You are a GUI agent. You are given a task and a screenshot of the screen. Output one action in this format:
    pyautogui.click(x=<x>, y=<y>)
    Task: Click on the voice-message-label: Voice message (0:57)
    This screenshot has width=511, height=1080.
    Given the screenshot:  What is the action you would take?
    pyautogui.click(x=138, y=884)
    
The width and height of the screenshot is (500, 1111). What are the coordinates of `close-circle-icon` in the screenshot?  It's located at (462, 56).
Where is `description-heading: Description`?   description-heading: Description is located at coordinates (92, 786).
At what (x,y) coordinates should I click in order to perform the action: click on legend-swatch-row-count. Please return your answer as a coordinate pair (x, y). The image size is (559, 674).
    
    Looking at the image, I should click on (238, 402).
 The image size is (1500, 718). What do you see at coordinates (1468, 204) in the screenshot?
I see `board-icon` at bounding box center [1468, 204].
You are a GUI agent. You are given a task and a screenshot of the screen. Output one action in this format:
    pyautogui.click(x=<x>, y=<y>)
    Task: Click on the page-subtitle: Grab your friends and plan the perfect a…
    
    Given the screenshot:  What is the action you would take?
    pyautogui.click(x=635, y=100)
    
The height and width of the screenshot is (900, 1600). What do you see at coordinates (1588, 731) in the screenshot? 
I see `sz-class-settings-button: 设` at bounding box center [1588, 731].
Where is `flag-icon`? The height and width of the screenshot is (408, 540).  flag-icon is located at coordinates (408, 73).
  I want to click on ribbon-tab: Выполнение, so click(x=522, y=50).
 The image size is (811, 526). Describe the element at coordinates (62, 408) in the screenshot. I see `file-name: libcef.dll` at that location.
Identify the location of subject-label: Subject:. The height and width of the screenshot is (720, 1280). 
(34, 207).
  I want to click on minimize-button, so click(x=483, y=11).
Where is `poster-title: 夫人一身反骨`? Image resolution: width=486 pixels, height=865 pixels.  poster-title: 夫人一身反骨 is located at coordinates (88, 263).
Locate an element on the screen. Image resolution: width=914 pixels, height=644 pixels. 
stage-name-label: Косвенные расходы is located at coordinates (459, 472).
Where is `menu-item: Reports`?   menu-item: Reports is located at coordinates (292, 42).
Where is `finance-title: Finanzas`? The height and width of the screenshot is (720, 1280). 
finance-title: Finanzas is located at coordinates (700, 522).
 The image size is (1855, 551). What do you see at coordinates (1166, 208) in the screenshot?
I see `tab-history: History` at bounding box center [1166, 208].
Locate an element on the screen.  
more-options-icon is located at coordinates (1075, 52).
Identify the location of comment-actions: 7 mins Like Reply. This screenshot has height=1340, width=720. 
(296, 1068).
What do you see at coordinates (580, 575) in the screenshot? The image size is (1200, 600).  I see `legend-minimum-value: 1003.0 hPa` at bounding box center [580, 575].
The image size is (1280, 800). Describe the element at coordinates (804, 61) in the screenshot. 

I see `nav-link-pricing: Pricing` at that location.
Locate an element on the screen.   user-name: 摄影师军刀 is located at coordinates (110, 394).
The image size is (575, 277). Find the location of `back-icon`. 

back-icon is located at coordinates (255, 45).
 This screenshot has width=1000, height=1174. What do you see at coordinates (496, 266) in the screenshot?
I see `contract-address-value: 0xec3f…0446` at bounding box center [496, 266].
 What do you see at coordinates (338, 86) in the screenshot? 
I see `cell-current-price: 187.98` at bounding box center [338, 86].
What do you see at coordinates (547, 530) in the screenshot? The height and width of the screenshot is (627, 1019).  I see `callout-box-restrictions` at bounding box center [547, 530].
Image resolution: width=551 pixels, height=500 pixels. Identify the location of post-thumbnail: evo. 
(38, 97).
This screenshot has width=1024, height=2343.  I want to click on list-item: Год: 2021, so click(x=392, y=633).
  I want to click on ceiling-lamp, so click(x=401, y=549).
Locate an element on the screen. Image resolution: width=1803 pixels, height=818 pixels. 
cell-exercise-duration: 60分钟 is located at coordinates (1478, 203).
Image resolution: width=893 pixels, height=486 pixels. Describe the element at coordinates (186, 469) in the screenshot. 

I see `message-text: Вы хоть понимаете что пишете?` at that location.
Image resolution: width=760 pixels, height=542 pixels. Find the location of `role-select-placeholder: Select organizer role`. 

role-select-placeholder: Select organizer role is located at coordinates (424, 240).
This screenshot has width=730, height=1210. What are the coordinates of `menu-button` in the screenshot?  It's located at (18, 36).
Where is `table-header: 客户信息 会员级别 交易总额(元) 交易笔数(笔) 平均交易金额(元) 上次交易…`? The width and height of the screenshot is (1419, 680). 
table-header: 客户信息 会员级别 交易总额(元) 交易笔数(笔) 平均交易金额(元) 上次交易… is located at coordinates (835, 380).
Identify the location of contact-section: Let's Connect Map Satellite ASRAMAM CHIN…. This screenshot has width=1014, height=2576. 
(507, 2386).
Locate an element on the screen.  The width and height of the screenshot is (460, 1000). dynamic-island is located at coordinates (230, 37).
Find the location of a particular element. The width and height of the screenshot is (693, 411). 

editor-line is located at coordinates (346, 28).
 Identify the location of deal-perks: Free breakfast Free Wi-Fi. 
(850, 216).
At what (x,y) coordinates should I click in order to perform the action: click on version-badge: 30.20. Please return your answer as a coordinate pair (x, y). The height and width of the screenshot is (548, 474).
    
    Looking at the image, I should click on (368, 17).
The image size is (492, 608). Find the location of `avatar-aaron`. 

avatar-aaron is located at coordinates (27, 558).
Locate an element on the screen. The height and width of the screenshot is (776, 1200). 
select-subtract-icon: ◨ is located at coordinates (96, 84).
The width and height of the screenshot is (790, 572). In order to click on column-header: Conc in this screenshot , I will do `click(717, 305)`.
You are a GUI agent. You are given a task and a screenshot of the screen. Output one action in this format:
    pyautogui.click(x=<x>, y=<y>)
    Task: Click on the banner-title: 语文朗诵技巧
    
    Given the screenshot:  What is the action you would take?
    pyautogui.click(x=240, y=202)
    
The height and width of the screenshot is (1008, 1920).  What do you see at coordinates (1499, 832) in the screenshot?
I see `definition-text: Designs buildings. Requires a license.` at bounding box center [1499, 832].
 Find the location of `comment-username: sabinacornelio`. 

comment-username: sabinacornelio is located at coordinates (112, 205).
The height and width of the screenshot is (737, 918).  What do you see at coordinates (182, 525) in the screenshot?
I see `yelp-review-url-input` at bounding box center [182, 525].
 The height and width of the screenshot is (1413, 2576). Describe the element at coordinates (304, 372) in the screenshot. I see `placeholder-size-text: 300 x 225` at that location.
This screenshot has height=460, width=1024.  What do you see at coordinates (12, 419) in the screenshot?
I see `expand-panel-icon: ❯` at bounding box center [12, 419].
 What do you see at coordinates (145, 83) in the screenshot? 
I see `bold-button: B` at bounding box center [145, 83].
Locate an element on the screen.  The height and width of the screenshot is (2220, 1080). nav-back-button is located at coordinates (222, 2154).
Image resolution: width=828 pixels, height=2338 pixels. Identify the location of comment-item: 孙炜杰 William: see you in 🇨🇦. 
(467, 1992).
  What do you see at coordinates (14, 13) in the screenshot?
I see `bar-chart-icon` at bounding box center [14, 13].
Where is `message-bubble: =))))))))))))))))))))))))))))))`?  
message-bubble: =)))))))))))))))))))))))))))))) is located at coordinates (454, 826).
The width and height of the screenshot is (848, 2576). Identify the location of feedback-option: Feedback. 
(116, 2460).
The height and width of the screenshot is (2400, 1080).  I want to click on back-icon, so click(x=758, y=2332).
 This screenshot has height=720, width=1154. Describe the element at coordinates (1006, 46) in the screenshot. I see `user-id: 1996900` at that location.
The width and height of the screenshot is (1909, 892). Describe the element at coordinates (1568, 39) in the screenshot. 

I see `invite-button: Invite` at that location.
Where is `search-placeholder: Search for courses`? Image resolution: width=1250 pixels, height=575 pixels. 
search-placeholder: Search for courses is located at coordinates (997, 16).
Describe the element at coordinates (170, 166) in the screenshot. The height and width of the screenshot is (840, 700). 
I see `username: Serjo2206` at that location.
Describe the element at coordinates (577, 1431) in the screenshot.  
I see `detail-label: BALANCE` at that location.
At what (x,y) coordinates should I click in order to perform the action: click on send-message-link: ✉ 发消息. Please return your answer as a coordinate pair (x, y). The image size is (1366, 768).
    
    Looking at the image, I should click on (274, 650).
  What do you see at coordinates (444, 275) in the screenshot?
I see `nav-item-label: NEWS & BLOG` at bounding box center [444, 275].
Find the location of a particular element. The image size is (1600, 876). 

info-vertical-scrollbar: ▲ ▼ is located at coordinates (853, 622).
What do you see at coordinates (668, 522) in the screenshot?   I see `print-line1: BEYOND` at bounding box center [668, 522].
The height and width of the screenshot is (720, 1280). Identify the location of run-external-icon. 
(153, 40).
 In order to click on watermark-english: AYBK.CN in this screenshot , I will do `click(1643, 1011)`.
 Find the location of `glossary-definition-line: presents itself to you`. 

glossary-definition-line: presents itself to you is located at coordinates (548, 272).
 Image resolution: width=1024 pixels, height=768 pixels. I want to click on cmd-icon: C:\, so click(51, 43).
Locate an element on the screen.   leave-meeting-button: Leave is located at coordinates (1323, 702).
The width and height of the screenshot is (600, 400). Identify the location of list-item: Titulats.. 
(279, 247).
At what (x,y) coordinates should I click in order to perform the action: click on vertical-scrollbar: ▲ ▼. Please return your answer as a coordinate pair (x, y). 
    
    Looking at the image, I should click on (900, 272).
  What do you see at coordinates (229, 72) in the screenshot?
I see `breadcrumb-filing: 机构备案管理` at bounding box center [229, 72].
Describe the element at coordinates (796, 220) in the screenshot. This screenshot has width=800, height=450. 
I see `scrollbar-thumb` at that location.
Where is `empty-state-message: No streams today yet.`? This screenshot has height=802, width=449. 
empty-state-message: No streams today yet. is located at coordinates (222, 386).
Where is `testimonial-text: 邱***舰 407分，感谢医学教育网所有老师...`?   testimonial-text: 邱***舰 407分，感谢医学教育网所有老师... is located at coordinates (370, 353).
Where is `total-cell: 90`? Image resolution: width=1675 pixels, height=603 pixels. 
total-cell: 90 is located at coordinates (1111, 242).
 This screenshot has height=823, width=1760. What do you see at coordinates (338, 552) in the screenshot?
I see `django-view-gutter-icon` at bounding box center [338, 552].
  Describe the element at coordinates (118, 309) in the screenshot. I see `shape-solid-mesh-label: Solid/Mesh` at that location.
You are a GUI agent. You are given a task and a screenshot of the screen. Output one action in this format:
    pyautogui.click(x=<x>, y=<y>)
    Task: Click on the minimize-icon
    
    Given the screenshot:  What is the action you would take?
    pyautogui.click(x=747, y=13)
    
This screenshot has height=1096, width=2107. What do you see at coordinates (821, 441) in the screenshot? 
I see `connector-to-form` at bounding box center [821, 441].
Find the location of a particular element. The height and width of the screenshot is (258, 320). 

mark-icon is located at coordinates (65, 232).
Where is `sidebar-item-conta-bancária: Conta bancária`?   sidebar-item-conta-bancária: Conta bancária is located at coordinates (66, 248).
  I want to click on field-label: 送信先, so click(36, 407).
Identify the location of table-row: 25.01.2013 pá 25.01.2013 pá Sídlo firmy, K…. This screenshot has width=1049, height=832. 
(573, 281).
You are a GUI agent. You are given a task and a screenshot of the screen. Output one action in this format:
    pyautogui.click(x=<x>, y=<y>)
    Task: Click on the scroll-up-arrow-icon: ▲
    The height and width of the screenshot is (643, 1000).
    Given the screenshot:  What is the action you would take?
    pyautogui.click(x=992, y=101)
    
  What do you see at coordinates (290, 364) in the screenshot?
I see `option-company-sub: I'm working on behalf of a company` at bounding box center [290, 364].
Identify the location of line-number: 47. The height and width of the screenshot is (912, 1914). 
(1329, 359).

## [ACTIVITY]
Reproduce verbatim the listing lines from the line with "coordinates (408, 73)." up to and including the line with "I want to click on minimize-button, so".

## [WRITTEN SOLUTION]
Where is `flag-icon`? The height and width of the screenshot is (408, 540).  flag-icon is located at coordinates (408, 73).
  I want to click on ribbon-tab: Выполнение, so click(x=522, y=50).
 The image size is (811, 526). Describe the element at coordinates (62, 408) in the screenshot. I see `file-name: libcef.dll` at that location.
Identify the location of subject-label: Subject:. The height and width of the screenshot is (720, 1280). 
(34, 207).
  I want to click on minimize-button, so click(x=483, y=11).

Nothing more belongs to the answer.